O Estado de S. Paulo
O ser humano nasce e já se sente ameaçado.
A emoção primordial é o medo, como já identificara Thomas Hobbes, no século 17.
Uma das principais fontes do medo são as
incertezas – é o diabo que está por perto, mas é invisível. “No escuro, some a
confiança (sublata lucerna nulla est fides)”, advertia o poeta Catullo, no
século 1 antes de Cristo.
A economia brasileira vive hoje um quadro
especialmente carregado de incertezas, que turva o horizonte e põe as pessoas
na defensiva. E quando prevalece a defensiva, as mesmas incertezas parecem
ainda maiores.
A incerteza mais recente é a nova cepa do
coronavírus, a variante Ômicron. Suspeita-se de que seja altamente
transmissível, que ataca até mesmo os totalmente vacinados. Mas ainda há
dúvidas sobre seu grau de letalidade e se as atuais vacinas serão capazes de
combatê-la.
Daí seguem-se outras incertezas: até que ponto será preciso exigir o distanciamento social, o recesso de empresas e o quanto a atividade econômica voltará a ser paralisada?

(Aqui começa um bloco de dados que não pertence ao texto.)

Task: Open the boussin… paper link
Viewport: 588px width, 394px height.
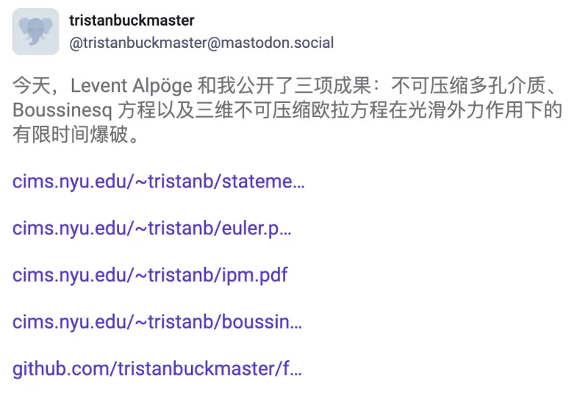Action: [x=157, y=322]
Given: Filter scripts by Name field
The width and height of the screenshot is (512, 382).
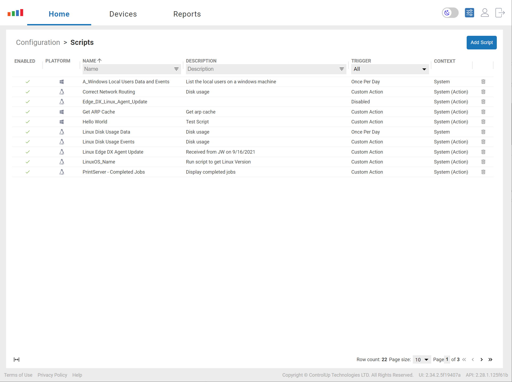Looking at the screenshot, I should click(127, 69).
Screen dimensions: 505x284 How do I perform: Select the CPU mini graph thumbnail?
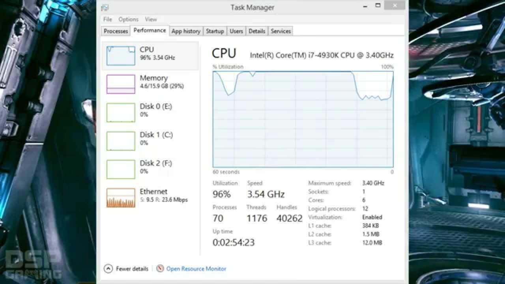(121, 56)
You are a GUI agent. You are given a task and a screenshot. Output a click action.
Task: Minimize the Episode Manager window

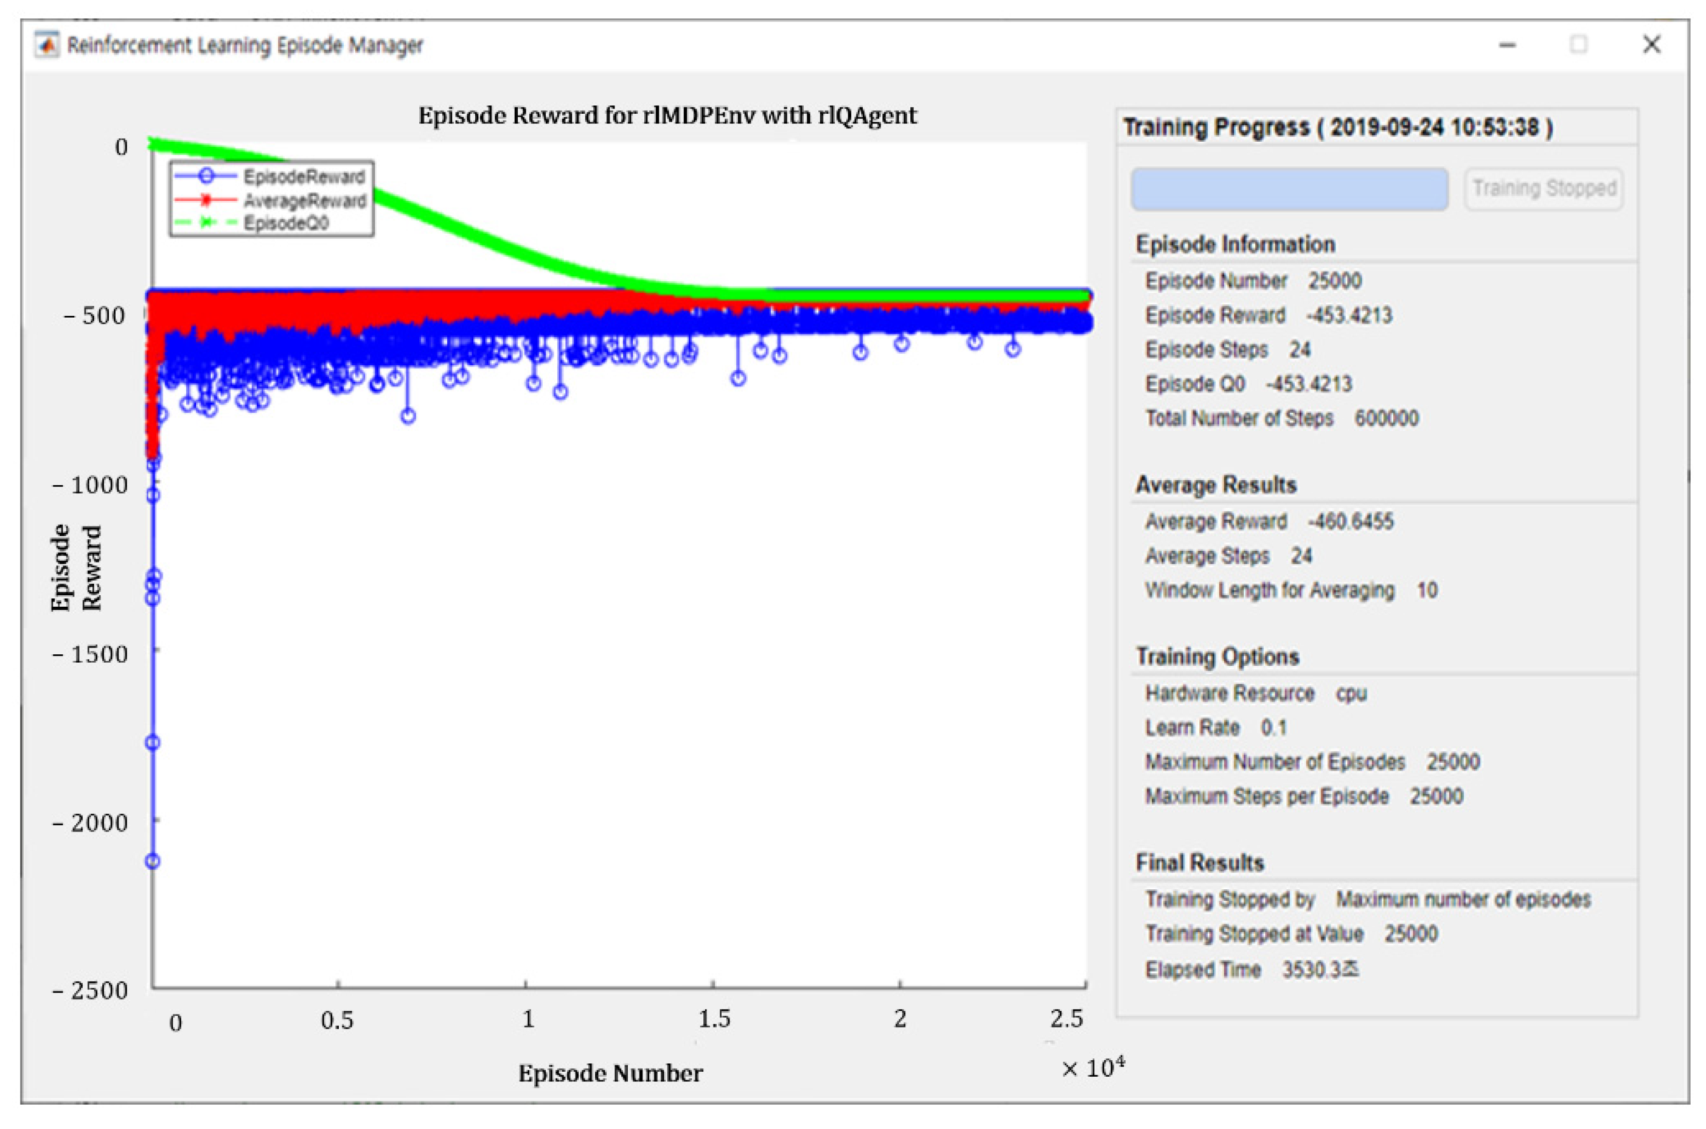(1507, 45)
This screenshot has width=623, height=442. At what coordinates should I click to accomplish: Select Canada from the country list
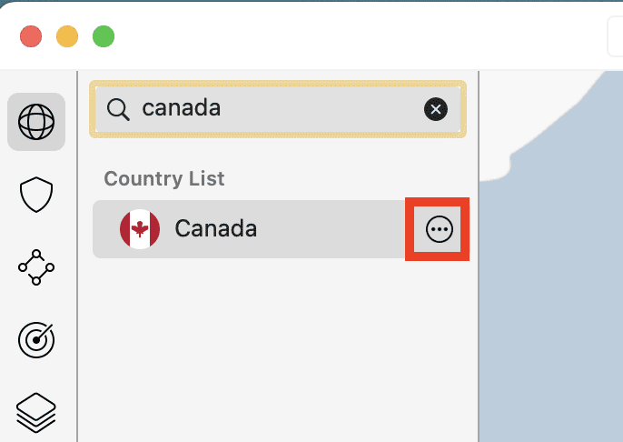click(216, 229)
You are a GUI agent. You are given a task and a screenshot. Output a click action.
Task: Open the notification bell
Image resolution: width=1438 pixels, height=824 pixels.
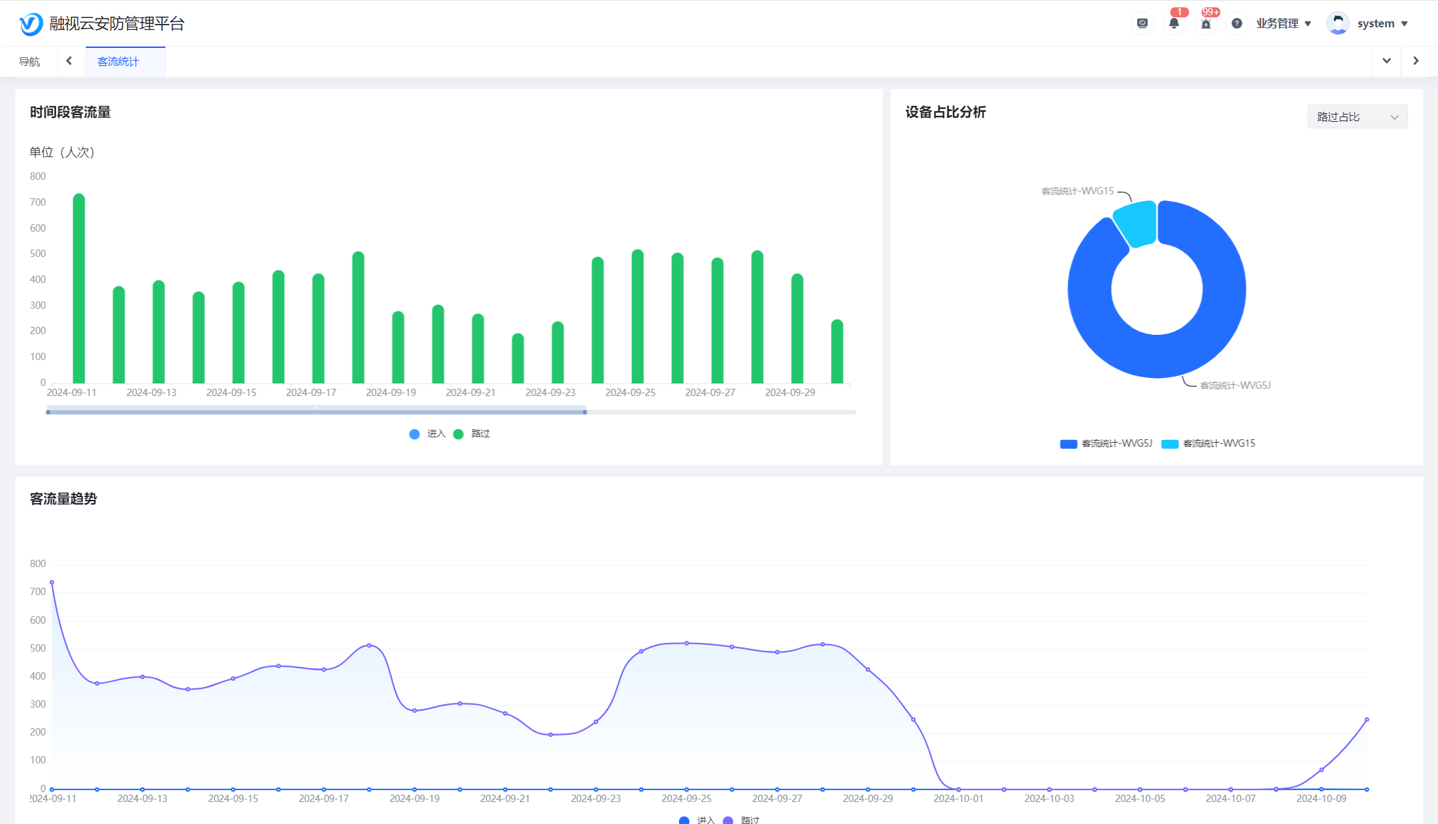1174,23
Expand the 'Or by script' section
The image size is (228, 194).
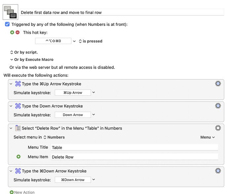24,52
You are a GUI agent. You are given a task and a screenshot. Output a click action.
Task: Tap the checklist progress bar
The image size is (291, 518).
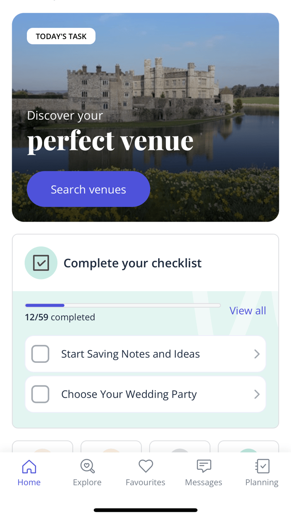(123, 305)
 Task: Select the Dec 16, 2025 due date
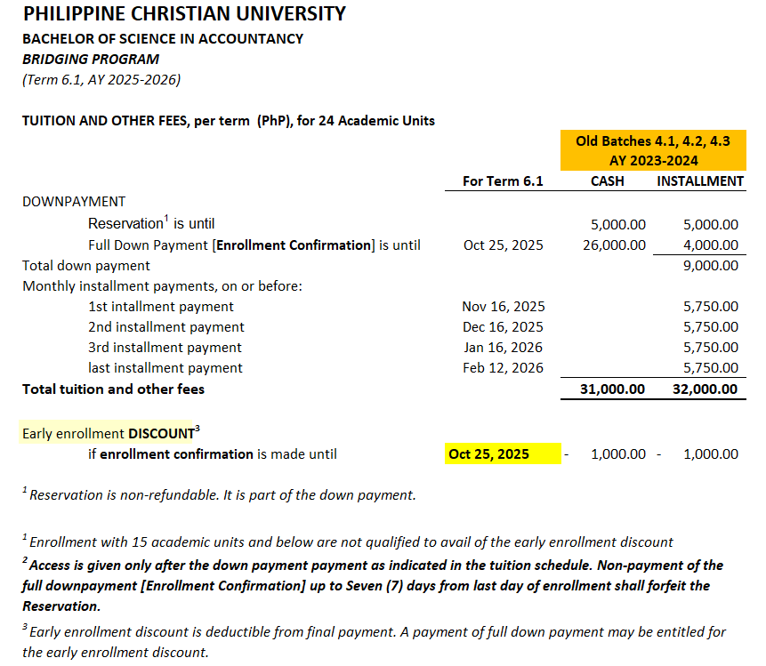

Outras incertezas já estavam no radar. Até
agora não foram normalizados os fluxos de mercadorias em escala global. Grande
número de indústrias não consegue produzir porque insumos e peças não chegam às
linhas de montagem. Com base nisso, muitos países fixaram políticas
protecionistas.
A inflação continua corroendo o poder
aquisitivo no mundo todo, especialmente no Brasil.
Os bancos centrais já começaram a puxar pelos
juros e deverão aprofundar essa política – o que contribuirá para frear o
consumo e a produção. Mas, pelo menos na área do petróleo, já se vê recuo
acentuado nos preços. Se essa tendência se confirmar e vier a ser reforçada,
boa parte da inflação de custos pode regredir, inclusive no Brasil. Mas esta
também não constitui uma certeza. Apenas uma tensão a mais, digamos assim.
E voltando ao Brasil, não há nenhuma
segurança de que as reformas sejam votadas num ano eleitoral. O rombo das
contas públicas tende a se alargar. É possível que auxílios emergenciais
reduzam os estragos no consumo produzidos pelo desemprego e pela perda de
renda, mas não a ponto de viabilizar forte avanço do setor produtivo. O
agronegócio pode descolar-se do quadro recessivo, mas a indústria tende a
continuar prostrada e pressionada com aumento de preços e falta de insumos.
O debate eleitoral e, mais do que isso, o
jogo político miúdo podem espalhar mais neblina na paisagem. A Pesquisa Focus
prevê avanço do PIB em 2022 de apenas 0,58%. O gráfico mostra como as
expectativas para o PIB e para o IPCA (inflação) foram se deteriorando com o
aumento das incertezas políticas e fiscais.